In summary, the study by Ruiz-García et al. highlights a complex health problem of enormous scale, which already requires, without delay, clear global plans and policies for the management of this chronic disease, as well as programmes for the prevention of the disease and its complications or comorbidities, maintained care, complex and personalised treatments, holistic management of patients, coordination strategies between care levels and multidisciplinary teams. All this is necessary in order to minimise the impact of diabetes on the patient and the health system.

References
[1]
American Diabetes Association.
Classification and diagnosis of diabetes: standards of medical care in diabetes--2019.
Diabetes Care, (2019), pp. 42
[2]
A. Ruiz-García, E. Arranz-Martínez, J.C. García-Álvarez, M.E. García-Fernández, D. Palacios-Martínez, A. Montero-Costa, et al.
Prevalencia de la diabetes mellitus en el ámbito de la atención primaria española y su asociación con factores de riesgo cardiovascular y enfermedades cardiovasculares.
Clin Investig Arterioscler, (2019),
[3]
F. Soriguer, A. Goday, A. Bosch-Comas, E. Bordiú, A. Calle-Pascual, R. Carmena, et al.
Prevalence of diabetes mellitus and impaired glucose regulation in Spain: the Di@bet.es study.

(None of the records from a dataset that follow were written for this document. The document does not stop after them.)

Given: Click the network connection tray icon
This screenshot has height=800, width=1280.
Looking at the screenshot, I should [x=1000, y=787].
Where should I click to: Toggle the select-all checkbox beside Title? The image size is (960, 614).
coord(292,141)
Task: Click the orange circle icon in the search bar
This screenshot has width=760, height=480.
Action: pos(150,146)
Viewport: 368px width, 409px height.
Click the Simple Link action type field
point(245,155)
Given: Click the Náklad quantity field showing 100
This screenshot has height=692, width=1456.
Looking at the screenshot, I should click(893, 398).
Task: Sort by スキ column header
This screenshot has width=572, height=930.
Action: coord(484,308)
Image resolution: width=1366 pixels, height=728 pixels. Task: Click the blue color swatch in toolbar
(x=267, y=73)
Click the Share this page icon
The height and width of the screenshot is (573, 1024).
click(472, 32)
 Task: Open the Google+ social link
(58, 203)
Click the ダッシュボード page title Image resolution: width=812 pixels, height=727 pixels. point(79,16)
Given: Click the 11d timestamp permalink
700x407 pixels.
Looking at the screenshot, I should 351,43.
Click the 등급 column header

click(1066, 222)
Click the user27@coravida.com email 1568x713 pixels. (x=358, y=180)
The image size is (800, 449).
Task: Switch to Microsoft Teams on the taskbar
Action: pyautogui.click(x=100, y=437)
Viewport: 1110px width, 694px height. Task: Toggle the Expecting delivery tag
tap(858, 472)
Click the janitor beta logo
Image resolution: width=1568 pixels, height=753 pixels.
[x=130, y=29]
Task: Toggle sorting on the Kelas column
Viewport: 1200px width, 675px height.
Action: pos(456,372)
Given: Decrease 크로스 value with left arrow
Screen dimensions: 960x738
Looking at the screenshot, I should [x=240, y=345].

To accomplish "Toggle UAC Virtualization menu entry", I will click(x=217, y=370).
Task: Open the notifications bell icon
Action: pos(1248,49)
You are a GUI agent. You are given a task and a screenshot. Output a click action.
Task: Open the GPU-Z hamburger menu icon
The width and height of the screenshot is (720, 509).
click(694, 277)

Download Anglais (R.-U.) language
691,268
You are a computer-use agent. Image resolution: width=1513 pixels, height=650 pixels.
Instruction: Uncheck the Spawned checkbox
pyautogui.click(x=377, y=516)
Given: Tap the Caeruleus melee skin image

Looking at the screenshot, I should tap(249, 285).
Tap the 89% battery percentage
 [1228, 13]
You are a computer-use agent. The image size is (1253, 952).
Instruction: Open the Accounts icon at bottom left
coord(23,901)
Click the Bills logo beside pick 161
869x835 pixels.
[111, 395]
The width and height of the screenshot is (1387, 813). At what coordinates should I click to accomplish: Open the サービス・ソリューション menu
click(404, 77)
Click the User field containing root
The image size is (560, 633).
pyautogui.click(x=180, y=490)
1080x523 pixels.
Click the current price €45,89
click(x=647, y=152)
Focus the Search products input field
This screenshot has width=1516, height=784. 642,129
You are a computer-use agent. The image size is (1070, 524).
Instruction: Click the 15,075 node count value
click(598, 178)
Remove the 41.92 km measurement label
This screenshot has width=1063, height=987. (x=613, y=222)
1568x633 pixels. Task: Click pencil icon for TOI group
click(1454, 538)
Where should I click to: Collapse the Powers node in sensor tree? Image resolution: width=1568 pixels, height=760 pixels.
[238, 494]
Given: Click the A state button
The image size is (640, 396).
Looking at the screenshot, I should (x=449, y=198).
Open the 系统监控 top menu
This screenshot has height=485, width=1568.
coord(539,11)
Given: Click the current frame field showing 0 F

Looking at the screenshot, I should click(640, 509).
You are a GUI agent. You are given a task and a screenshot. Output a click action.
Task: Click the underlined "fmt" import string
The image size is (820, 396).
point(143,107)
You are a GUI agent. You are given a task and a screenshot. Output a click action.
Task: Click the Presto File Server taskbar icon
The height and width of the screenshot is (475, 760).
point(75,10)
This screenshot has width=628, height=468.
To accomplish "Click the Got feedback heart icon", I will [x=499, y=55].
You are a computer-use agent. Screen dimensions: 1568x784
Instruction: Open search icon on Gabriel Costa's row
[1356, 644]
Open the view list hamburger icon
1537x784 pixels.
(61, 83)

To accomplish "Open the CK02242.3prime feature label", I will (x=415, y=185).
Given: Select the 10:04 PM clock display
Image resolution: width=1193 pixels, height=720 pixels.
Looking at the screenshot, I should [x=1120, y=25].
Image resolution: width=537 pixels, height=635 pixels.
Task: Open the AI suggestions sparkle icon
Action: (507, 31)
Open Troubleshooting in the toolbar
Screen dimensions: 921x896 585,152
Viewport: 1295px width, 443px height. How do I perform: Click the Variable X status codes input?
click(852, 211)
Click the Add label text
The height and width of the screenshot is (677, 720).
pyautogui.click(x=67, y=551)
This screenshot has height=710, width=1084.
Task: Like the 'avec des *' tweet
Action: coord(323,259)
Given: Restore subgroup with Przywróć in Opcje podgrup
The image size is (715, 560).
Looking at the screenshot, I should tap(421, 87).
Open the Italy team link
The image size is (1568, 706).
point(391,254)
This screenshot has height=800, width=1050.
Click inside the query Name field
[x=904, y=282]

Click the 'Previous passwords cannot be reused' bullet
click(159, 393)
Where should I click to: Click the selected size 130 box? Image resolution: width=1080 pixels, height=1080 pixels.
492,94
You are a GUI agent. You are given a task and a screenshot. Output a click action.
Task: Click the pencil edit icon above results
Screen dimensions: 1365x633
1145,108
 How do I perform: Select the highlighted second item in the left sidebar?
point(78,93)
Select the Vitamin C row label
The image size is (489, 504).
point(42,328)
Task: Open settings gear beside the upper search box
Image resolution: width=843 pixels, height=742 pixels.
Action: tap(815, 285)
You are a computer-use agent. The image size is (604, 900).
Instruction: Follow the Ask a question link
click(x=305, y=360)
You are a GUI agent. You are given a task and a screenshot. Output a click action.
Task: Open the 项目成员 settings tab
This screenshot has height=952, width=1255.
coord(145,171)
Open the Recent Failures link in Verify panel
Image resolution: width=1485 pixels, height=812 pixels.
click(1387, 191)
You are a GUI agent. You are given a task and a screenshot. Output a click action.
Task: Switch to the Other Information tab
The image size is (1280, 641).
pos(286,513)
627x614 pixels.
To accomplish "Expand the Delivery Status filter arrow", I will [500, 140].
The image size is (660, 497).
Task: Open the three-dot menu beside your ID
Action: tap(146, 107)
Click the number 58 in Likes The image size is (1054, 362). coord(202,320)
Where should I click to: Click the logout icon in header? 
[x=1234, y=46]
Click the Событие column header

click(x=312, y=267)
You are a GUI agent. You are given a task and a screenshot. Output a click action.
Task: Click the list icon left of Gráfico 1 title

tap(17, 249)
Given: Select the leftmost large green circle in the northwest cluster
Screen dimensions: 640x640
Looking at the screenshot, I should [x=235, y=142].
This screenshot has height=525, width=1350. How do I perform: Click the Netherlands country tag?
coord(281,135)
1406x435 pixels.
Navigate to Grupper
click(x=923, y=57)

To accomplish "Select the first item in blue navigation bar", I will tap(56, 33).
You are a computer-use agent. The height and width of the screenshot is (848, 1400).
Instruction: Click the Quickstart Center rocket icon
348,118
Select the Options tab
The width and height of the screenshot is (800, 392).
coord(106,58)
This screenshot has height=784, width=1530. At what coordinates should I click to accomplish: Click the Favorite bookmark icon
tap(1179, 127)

Diabetologia, 55 (2012), pp. 88-93
[4]
C. Teljeur, S.M. Smith, G. Paul, A. Kelly, T. O’Dowd.
Multimorbidity in a cohort of patients with type 2 diabetes.
Eur J Gen Pract, 19 (2013), pp. 17-22
[5]
J.F. Ascaso, F. Civeira, C. Guijarro, J. López Miranda, L. Masana, J.M. Mostaza, et al.
Indications of PCSK9 inhibitors in clinical practice. Recommendations of the Spanish Society of Arteriosclerosis (SEA), 2019.